Embeddingの応用事例として以下のようなものがあげられる。
●検索拡張生成
○ Embeddingを使用して関連情報の検索精度を向上させ、より適切な回答生成を可能にする。詳しくは 3.2にて説明する。 ●テキスト分類 ○メールのスパムフィルタリングなど、テキストを数値情報に変換して分類アルゴリズム
に適用する。 ●感情分析
○顧客レビューなどのテキストを Embeddingにて変換し、感情分析モデルに入力することで、より正確な感情分析が可能になる。
Embeddingの科学および化学における適用の試みは LLM 以前にもあり、タンパク質の構造情報をテキストとして扱った Pro2Vec、化学構造の情報をテキストとして扱った Mol2vecがあった [12,13]。 Mol2vecにてベクトル情報にした後、ベクトル空間上で距離が近い (つまり類似である) 化学構造は溶解度や薬効などの性質も近くスキャッフォールドホッピングができるのではないかと期待がされていた。さらに Kimらはファインチューニングした StructLLM 単独および StructLLM と Postive-Unlabeld学習モデルを組み合わせることでバーチャルな結晶構造の合成容易性を予測できることを示した [14]。

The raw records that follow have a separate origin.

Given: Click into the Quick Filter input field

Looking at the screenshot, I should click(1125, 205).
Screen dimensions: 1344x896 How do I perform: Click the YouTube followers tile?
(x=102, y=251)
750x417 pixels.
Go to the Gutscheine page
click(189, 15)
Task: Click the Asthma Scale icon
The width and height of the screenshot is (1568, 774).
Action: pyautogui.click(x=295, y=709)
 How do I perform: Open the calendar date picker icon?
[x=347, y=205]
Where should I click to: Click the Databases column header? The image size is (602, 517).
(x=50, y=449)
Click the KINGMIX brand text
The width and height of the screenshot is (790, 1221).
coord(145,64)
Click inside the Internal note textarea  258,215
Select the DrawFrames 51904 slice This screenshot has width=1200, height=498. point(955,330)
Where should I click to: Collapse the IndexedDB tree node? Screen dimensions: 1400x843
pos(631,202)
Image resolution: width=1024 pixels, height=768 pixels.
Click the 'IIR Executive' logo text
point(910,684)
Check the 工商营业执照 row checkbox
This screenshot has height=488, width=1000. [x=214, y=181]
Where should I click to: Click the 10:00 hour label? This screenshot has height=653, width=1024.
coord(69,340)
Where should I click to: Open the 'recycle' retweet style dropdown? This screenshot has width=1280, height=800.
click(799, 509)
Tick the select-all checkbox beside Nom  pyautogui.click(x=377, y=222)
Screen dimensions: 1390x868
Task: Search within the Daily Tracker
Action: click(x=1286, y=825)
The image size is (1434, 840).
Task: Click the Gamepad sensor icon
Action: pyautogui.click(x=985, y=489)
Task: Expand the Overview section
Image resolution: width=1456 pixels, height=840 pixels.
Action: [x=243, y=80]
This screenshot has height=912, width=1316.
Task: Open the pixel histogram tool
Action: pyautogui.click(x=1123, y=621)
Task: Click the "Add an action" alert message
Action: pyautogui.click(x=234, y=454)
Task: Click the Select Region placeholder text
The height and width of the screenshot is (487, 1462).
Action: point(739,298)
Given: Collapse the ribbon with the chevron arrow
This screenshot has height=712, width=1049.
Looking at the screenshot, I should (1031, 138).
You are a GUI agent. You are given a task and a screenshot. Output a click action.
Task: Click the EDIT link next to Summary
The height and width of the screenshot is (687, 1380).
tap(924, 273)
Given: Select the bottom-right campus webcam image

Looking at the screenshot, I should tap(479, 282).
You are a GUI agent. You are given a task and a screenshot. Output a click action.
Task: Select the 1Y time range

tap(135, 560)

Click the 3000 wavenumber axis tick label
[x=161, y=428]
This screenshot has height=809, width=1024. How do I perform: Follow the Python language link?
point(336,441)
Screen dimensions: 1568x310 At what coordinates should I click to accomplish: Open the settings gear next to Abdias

特に LLM を用いることで Bonding、Coordinationなど合成容易性の理由を列挙することが可能になり、提案した学習モデルの説明可能性を強調した。
3.2検索拡張生成 (RAG)
LLM はその性質から事前学習で得た情報のみでしか回答できず、例えば 2023 年に発表された ChatGPT-3.5では「日本の 2025年現在の日本の首相は誰であるか?」といったような直近の情報には当然のことではあるが正しい回答を行うことができない。回答できないだけならまだしもハルシネーションと呼ばれる、「さも正しい知識であるかのように振る舞い誤った回答をする」現象まで見られてしまうことがある [15]。
このような問題に対応するための一つに先述のファインチューニングがあるが、一方で検索拡張生成 (RAG) と呼ばれる手法もある [16]。RAG では以下のような手順を踏むことでユーザーへの LLM の回答を構築している (図 1)。
1. LLM に対する追加の情報を 3.1で述べた Embeddingを用いてベクトル情報へと変換しデー
タベースへ保存する。 2.ユーザーから質問が送信される。
3. LLM はユーザーからの質問を Embeddingにてベクトル情報へ変換し、類似性検索などでデータベースに対して検索を行う。
4.
検索ヒットした質問に関連した情報を LLM へ返す。
5. LLM は抽出された情報の優先度付けなどを行い、上位の重要とみなした情報を要約する。なおこの際、これらの情報を持って回答できない場合は回答できないと返すように指示することでハルシネーションを起こす可能性を減らすことができる。
6.要約をユーザーへの回答として出力する。
図 1. RAG を利用したワークフロー例
RAG により、ファインチューニングを行わずに LLM は事前学習以後の新規の情報や事前学習に含まれていない専門性のある情報を含み回答することができ、同時にハルシネーションが起こる可能性を低くすることができるようになった。また、 RAG のように単純に LLM に質問を投げかけ回答を得るのではなく、別途 LLMに投げかけるシステムは後述の AIエージェントでも見られる。
RAG の応用事例として以下のようなものがあげられる。
● FAQ・ナレッジベース検索
○企業の内部文書を RAG によって検索し、 LLM に要約や回答を生成させる。例えば LINEヤフーは社内向け独自業務効率化ツールとして「 SeekAI」を導入し業務効率化を図っている [17]。
●対話型アシスタント
○ユーザーからの問い合わせに対し RAG を活用して最新の情報を取得し、より適切な回答を提供する。例えば、近畿大学では従来の問い合わせ対応 AIチャットボットに RAG を導入することで、高度で柔軟な回答を可能とした [18]。
RAG は LLM の適用事例の中でも様々な検討がされており、例えば RAG を発展させたものとして CAGがある [19]。 RAG の短所として、検索に時間がかかることがある、検索ヒット文章の優先度付けを誤ってしまうことなどが挙げられる。一方、 CAG では Cache という言葉の文字通り、最初にすべての必要な情報を LLM にロードしておくことでこれらの短所をなくす工夫がされている。もちろん膨大なデータベースの場合はすべてを LLM にロードすることはできないので、ケースによっては RAG / CAG をハイブリッドさせて利用することも提案されている。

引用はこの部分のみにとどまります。